Alternatively, set LED_FONT_PATH in .env to point to an existing font file.

Generate IoT Certificates

Generate the IoT certificates required for device authentication.

From the root of the saas-visualiser repository:

cd ../..
uv run scripts/setup_iot_certificates.py create

This creates an iot-certificates/ directory containing:

  • certificate.pem.crt - Device certificate
  • private.pem.key - Private key
  • rootCA.pem - Amazon Root CA
  • device-config.json - Configuration file with IoT endpoint and topic

Running the Emulator

After deploying your CloudFormation stack and setting up IoT certificates.
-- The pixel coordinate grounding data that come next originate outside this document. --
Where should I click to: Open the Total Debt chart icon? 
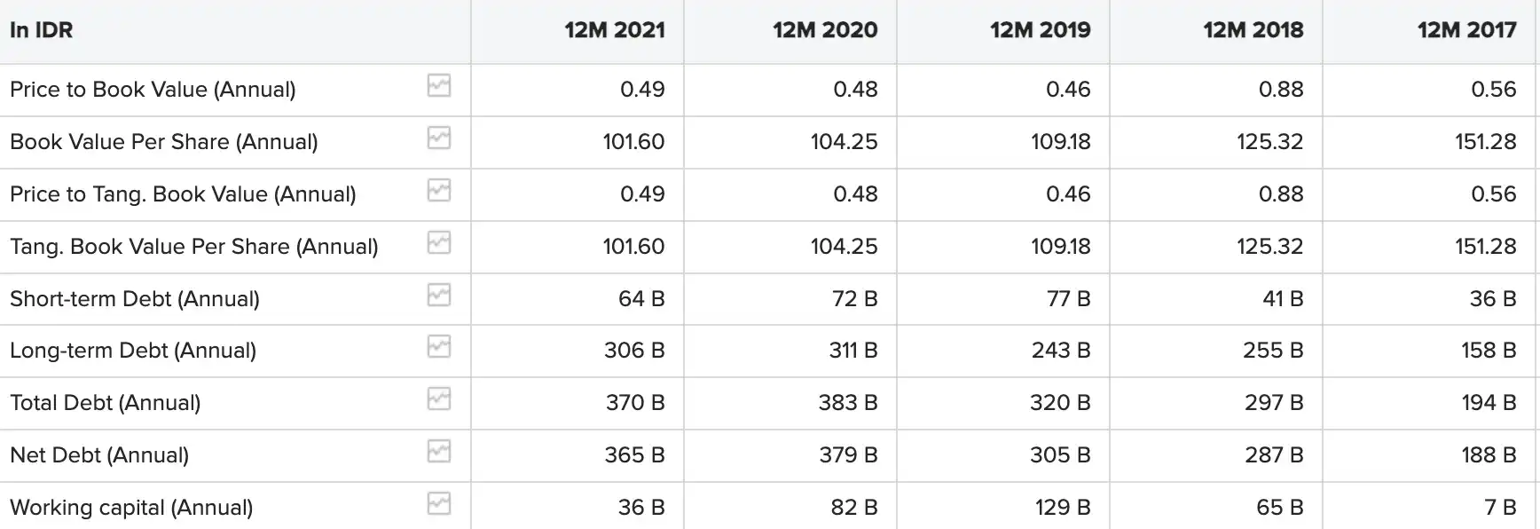[x=439, y=399]

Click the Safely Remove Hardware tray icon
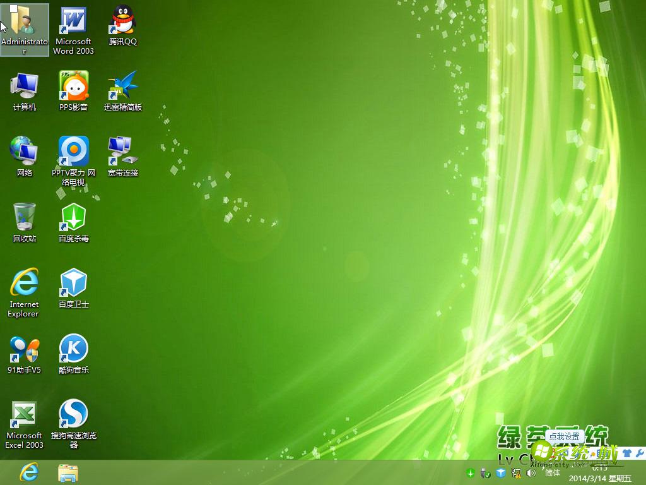[486, 473]
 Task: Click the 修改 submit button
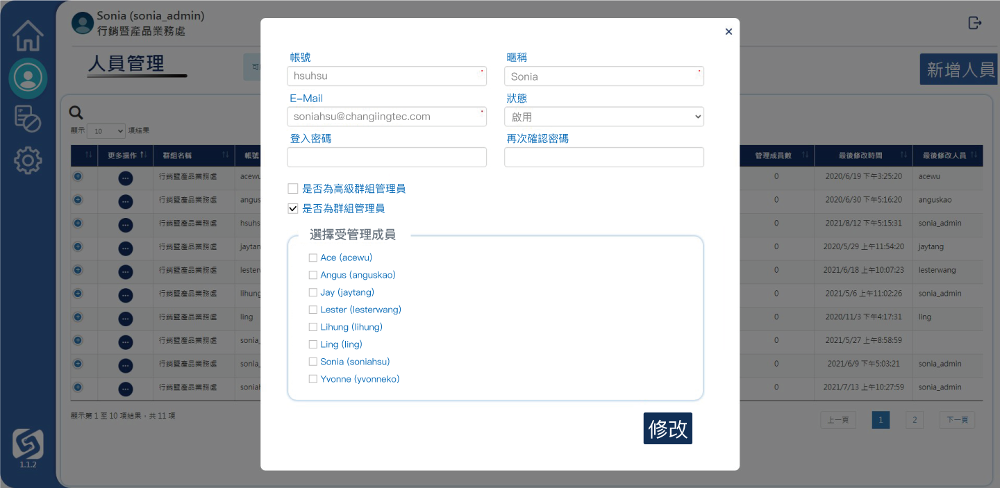667,429
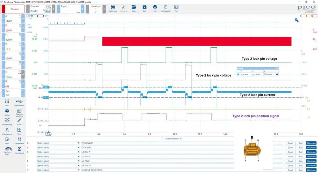The image size is (318, 173).
Task: Set channel G status to Unknown
Action: 311,170
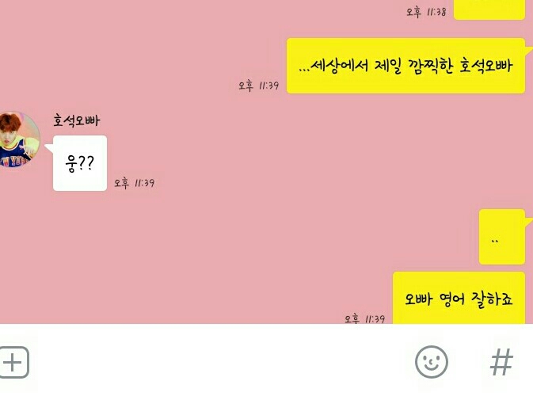Tap the 오후 11:38 timestamp
533x400 pixels.
426,12
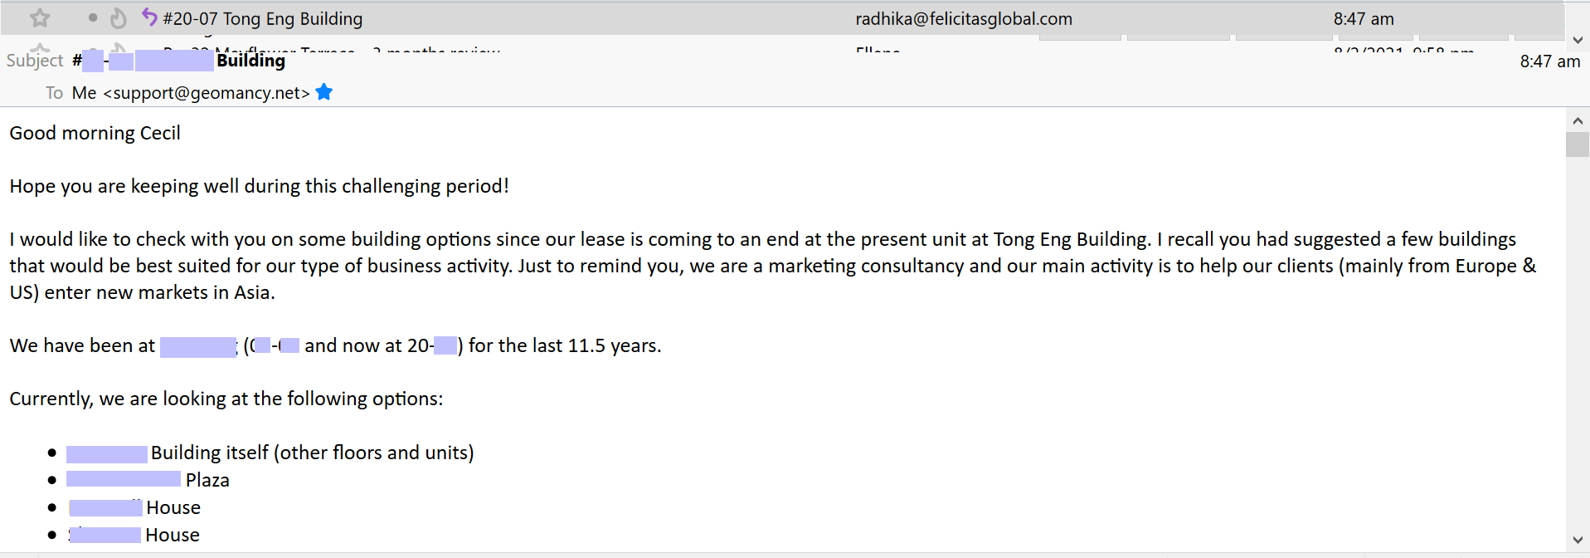Click the blue star beside support@geomancy.net
1590x558 pixels.
click(x=324, y=92)
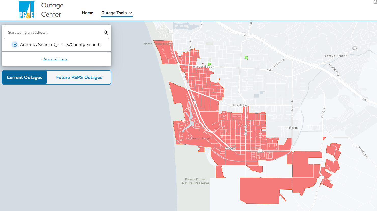Focus the address search input field
The width and height of the screenshot is (377, 211).
(x=53, y=32)
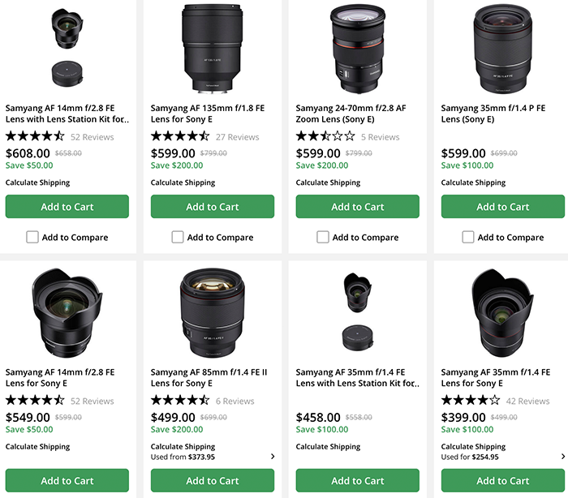Expand used offers arrow for AF 85mm lens
Screen dimensions: 568x498
272,457
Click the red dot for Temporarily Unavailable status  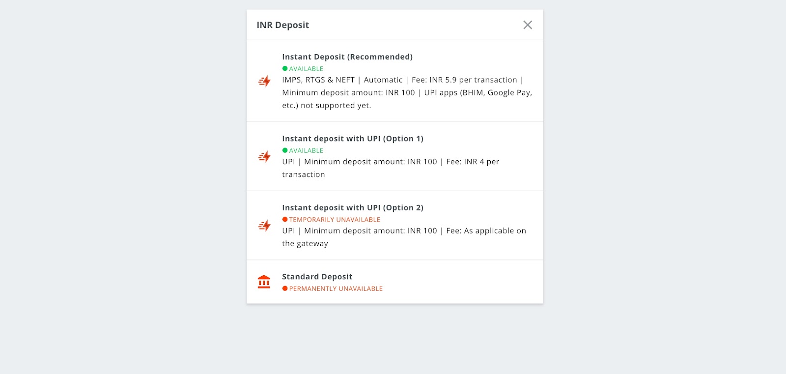coord(285,219)
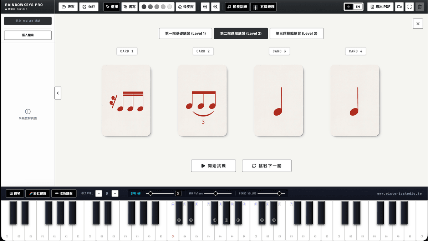
Task: Click the zoom in magnifier icon
Action: (205, 7)
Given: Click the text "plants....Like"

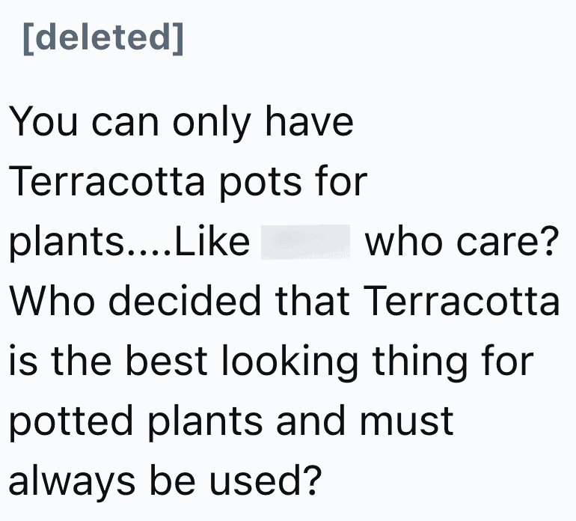Looking at the screenshot, I should [129, 243].
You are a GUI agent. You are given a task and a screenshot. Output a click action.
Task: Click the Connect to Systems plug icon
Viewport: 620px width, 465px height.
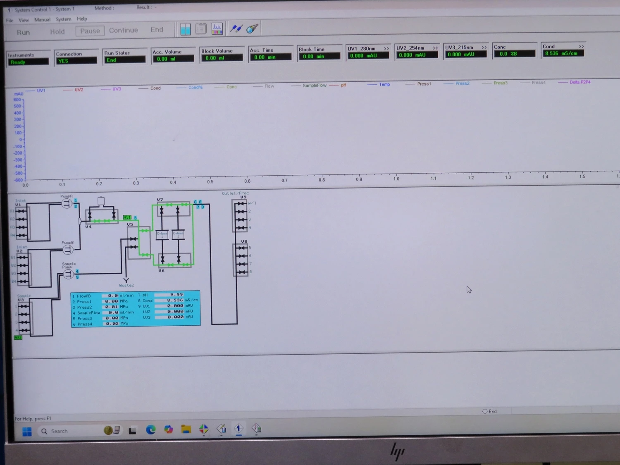[x=236, y=29]
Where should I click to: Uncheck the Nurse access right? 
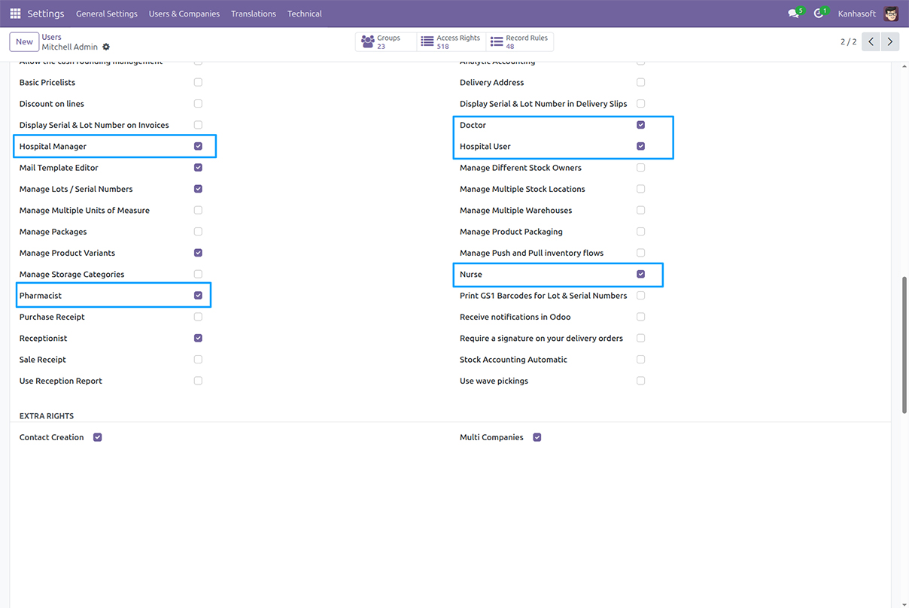(641, 274)
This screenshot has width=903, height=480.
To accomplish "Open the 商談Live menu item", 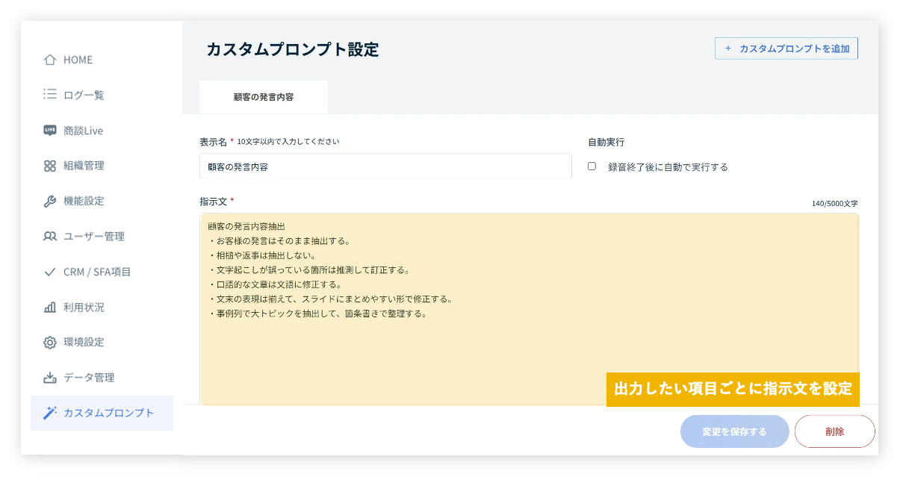I will [x=83, y=131].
Navigate back to the visualizer-display directory:

cd src/visualizer-display

Use the convenience script:

./scripts/run_emulator.sh

Or run directly (uv handles virtualenv automatically):

uv run visualizer-display --config /path/to/device-config.json

The emulator will start a web server at http://localhost:8888/ where you can view the LED matrix in your browser. It connects to AWS IoT Core and visualizes transactions in real-time, just like the physical hardware.

Using the Emulator

Once the emulator is running and connected to AWS IoT Core, you can start using the application! See the Usage Guide for:

  • How to log in and test the application
  • Watching transactions flow through the architecture visualization
  • Understanding what each component represents on the LED display

Hardware Mode (Raspberry Pi)

Make sure you're in the visualizer-display directory:

cd src/visualizer-display

Install all dependencies (same as emulator setup):

uv sync

Copy environment configuration:

cp .env.example .env

Edit .env and set LED_EMULATOR_MODE=false:

nano .env

Run:

./scripts/run_hardware.sh

Note: The hardware library (rgbmatrix) requires Raspberry Pi with GPIO access. See Hardware Setup for detailed instructions.

Debug Logging

For detailed LED display debugging, set LOG_LEVEL=DEBUG in the .env file:

In src/visualizer-display/.env:

LOG_LEVEL=DEBUG

This will output detailed transaction processing, MQTT messages, and rendering statistics.

Hardware vs Emulator Differences

The emulator provides an identical software interface to the hardware. The only differences are:

  • Emulator renders to a web browser instead of GPIO pins
  • Emulator may run at different framerates depending on system performance
  • Hardware requires sudo for GPIO access, emulator does not

All configuration, MQTT integration, state management, and rendering logic are identical.